Welcome as these reforms are, they remain too timid. The government continues to insist that the new measures do not represent “an immigration policy.” Guest workers will not be allowed to stay for longer than five years or bring family members to Japan. Instead of just setting limits on foreigners, we should set targets to encourage newcomers. We should stop calling them guests. We must also establish a clear road to citizenship for people born in Japan.

This transformation will be challenging. Throughout history, Japanese have feared foreigners would cause social unrest and erode national identity. The word gaijin that describes foreigners suggests their inability to truly understand Japanese culture. Many of us predict a rise in social frictions if we move from a homogeneous to a heterogeneous society. This explains why Japan takes in fewer than one tenth the number of immigrants accepted each year in the United States. While foreigners made up 9.3% of the German population and 23.3% of the Swiss population according to available data, they made up a mere 2.0% in Japan in 2017.

Such half-opened doors must swing fully open for Japan to prosper in the 21st century. Until now, we have depended on our strength in precision manufacturing, churning out world-class cars, consumer electronics and petrochemicals. We must reinvent ourselves as a digital-services superpower, encouraging tourism and embracing artificial intelligence, big data, deep learning and the sharing economy. Talented foreigners bring much-needed energy. About half of the world’s business founders are immigrants, including so many of the Silicon Valley giants.

My own company Rakuten, an enterprise built around internet-based services, shows the benefit of opening up to foreigners. Rakuten has made English its official language and about 80 percent of our new engineering hires are non-Japanese; all together, about a fifth of all our employees are non-Japanese, representing more than 70 nationalities in Tokyo alone. Their ideas, skills and energy are key to Rakuten’s global push.

Foreigners are essential for Japan to succeed in service industries. Although my homeland benefits from a bounty of tourist attractions, from Tokyo’s neon skyscrapers to Kyoto’s temples, we have long suffered from a reputation for being inaccessible, inscrutable and expensive. Encouraged by the yen’s drop and some visa deregulation, this perception is changing. We’re now welcoming new, mostly Asian tourists, with visitors rising by nearly 50% in the past two years to surpass 28 million in 2017. The Japan Association of New Economy (JANE), of which I am the representative director, urges Japan to aim for 100 million visitors a year by 2030.

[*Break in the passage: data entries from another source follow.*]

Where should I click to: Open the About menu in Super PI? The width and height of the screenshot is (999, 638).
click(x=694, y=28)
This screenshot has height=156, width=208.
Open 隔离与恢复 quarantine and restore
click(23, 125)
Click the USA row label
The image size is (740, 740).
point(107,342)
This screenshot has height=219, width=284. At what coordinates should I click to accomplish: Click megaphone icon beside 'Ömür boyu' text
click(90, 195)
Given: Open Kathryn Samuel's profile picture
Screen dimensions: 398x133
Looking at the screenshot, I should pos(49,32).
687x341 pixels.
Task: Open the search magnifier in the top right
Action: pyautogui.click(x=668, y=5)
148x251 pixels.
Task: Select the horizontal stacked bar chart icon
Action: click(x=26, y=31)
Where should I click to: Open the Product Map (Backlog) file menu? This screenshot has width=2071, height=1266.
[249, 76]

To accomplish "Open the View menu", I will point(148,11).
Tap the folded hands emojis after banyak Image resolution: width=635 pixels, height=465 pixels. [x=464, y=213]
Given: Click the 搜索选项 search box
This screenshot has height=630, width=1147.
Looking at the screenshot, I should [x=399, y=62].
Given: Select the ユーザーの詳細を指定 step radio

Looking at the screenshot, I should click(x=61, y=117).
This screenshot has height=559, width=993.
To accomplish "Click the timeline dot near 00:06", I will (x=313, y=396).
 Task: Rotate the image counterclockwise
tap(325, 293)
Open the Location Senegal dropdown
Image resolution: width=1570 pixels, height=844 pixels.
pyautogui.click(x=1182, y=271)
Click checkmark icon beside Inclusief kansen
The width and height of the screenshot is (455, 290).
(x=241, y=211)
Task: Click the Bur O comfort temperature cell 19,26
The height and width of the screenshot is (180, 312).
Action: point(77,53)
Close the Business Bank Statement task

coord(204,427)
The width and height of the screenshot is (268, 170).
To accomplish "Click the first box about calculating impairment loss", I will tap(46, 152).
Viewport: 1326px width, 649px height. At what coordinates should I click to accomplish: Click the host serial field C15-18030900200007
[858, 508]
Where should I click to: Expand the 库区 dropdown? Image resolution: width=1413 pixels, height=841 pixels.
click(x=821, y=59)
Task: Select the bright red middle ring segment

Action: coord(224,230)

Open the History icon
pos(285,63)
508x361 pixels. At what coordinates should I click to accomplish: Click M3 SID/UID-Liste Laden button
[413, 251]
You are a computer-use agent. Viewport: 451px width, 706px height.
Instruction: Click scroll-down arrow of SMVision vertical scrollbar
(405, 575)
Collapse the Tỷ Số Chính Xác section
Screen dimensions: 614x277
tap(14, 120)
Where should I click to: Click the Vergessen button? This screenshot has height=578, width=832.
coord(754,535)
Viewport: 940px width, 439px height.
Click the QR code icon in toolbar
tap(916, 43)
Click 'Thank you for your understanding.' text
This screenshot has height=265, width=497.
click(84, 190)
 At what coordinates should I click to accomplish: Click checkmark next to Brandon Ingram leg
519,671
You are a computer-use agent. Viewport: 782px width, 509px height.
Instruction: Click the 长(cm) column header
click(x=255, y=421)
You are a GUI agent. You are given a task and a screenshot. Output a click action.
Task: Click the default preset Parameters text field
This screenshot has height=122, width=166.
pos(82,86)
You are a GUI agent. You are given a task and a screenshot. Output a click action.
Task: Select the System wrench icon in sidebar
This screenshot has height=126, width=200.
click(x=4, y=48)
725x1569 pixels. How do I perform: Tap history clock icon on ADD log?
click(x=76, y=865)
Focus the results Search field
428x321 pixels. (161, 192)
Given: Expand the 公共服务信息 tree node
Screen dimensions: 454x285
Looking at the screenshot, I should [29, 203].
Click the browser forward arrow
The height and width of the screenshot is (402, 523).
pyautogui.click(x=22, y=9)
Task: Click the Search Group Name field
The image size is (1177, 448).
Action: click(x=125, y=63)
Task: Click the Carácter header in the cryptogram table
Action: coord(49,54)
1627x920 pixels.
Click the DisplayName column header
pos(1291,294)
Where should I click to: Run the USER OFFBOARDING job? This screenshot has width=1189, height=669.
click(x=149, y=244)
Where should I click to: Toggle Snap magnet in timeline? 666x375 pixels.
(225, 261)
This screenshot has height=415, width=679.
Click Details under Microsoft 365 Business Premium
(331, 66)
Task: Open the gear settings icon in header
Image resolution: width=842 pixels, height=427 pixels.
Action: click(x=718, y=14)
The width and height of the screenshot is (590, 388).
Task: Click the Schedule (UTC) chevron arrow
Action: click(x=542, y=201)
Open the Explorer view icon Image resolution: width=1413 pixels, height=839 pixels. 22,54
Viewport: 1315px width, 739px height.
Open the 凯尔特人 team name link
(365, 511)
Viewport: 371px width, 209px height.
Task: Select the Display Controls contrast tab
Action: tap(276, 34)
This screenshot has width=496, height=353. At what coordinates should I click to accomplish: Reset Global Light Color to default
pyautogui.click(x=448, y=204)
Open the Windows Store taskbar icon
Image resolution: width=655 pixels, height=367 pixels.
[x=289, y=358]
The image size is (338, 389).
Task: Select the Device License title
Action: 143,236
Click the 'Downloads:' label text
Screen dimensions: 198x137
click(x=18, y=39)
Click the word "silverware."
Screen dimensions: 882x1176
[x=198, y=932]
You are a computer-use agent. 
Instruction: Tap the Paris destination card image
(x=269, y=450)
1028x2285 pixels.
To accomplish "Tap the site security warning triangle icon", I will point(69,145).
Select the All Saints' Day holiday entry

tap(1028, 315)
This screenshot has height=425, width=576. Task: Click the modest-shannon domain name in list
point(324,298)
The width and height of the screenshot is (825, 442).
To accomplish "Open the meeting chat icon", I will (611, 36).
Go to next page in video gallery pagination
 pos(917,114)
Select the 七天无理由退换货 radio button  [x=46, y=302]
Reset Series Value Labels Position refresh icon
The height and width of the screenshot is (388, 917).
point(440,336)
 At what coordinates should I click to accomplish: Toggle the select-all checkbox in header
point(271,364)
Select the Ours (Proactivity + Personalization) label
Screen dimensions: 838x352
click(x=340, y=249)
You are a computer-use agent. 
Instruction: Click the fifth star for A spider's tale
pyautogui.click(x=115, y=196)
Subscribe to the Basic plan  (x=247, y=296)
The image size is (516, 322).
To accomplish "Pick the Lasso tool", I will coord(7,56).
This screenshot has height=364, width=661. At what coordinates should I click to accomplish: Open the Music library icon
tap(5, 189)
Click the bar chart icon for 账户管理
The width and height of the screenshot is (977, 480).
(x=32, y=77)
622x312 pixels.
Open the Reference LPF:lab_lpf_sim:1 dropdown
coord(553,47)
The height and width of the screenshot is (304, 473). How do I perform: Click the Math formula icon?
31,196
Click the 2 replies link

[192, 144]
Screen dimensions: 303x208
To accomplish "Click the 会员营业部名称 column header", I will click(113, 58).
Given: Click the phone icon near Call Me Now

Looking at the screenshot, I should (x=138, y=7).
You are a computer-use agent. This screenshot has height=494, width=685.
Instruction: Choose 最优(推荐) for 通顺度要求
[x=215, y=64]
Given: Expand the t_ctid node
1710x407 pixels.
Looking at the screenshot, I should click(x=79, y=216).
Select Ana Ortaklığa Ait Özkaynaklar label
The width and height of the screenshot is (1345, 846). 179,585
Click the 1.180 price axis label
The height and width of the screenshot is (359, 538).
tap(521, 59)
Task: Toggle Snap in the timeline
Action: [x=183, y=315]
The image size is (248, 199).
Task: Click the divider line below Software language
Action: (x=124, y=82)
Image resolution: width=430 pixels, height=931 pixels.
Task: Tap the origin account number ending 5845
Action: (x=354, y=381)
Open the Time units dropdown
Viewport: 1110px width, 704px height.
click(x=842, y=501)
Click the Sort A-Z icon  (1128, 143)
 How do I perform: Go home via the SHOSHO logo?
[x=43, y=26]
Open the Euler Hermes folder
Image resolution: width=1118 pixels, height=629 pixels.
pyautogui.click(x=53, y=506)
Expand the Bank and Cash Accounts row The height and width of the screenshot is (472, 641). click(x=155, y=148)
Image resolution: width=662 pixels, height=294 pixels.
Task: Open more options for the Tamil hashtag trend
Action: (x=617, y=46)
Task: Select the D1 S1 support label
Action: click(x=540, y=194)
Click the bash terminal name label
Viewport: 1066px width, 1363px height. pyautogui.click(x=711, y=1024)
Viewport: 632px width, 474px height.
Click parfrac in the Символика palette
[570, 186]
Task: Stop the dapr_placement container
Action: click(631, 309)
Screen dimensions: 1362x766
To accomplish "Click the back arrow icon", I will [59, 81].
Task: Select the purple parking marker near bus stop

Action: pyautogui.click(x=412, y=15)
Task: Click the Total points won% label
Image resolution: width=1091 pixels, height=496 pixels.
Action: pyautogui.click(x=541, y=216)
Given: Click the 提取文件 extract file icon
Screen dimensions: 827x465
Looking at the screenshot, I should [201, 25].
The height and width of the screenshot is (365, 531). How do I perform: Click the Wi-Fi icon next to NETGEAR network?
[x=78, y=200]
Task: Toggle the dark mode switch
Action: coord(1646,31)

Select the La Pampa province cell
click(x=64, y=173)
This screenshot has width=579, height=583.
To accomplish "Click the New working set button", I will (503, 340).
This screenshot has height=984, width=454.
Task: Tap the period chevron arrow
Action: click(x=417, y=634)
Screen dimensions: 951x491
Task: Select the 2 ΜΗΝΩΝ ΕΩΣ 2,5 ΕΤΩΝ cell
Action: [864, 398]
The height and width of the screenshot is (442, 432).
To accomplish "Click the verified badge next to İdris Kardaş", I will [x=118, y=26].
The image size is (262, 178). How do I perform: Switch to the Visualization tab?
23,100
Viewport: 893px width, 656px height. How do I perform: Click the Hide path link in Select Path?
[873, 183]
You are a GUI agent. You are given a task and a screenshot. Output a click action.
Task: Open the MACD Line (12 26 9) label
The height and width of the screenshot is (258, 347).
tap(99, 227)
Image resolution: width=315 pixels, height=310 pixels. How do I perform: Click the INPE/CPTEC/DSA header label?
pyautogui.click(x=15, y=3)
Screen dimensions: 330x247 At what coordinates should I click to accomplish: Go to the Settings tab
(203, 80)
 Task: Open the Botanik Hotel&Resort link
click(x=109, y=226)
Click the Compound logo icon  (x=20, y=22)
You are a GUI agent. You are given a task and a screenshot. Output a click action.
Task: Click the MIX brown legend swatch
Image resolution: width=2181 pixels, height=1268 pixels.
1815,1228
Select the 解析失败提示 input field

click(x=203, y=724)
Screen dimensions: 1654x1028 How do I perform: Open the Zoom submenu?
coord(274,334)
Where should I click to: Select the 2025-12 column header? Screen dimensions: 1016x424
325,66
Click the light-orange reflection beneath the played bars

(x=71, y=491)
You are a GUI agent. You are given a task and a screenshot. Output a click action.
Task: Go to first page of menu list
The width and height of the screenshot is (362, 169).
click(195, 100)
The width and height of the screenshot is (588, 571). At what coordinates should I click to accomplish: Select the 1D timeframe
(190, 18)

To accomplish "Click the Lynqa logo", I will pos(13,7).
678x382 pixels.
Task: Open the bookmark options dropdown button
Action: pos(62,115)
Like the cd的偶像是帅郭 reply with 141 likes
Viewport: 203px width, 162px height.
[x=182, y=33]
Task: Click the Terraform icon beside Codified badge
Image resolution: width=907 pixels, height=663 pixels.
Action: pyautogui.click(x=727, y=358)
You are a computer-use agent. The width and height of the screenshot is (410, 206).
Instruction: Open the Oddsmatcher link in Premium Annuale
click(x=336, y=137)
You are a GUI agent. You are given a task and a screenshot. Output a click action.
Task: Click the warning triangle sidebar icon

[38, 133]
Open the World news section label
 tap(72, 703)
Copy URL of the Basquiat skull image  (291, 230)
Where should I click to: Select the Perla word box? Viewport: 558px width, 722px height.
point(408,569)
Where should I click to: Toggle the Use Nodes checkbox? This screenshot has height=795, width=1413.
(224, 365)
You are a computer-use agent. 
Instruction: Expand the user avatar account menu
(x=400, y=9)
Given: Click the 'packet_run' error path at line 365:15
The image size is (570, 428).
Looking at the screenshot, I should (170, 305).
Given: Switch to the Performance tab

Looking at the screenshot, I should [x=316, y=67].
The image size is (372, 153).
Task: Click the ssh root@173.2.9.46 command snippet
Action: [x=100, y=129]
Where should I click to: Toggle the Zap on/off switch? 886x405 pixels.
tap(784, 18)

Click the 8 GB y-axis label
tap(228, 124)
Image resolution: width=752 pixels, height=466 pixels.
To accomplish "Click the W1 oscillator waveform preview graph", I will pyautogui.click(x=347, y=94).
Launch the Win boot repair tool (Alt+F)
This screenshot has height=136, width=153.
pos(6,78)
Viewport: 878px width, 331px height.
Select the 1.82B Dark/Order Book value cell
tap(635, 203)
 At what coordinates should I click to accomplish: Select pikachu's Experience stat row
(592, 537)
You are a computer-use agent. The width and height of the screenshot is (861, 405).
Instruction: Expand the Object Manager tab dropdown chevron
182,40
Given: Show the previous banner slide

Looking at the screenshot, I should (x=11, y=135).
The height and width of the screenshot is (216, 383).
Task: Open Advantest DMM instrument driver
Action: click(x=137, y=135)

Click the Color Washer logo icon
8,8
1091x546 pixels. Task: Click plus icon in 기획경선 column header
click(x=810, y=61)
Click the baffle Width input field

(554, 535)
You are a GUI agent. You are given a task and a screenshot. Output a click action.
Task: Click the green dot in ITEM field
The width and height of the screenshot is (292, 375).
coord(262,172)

A tourist boom will require a new openness to the outside world and the internet. On a basic level, we need translation apps, greater acceptance of cashless payment options and increased Wi-Fi access to overcome language barriers. On a deeper level, we need to embrace digital-driven collaborative innovations, such as home-sharing and ride-sharing. Ride-sharing will not only attract tourists. It will aid cross-cultural communication, increase mobility in our underpopulated countryside and boost the entire economy, adding ¥3.8 trillion ($36.7 billion) to GDP, according to JANE estimates. Ride-sharing will also facilitate a flexible way of working, as almost anyone can drive part-time.

Long-term, Japan must do more to encourage immigration, for both economic and moral reasons. We refuse to admit refugees from the Middle East and we resist a birthright citizenship law. We call foreigners working in Japan guest workers. This creates a class of permanent outsiders. Even if their children speak only Japanese and grow up with Japanese culture, they lack Japanese passports and suffer discrimination, and even racism.

To address population decline and labor shortage issues, the four specific measures we proposed to the government on behalf of the Japan Association of New Economy earlier this year were to open up discussion of an “immigration policy” (a term which has yet to be recognized by government decision makers), to reform social welfare, to promote sharing economy initiatives and to transform Japan into a super-tourism-oriented country.

As we gain experience living and working with foreigners, Japanese society should warm to the idea of immigration and integration. Over time, I’m convinced that other Japanese companies will follow Rakuten’s path and open up their hiring policies. As foreigners drive economic growth, I hope support for pro-immigration policies will grow. Japan’s future prosperity depends on it breaking down walls, not building them.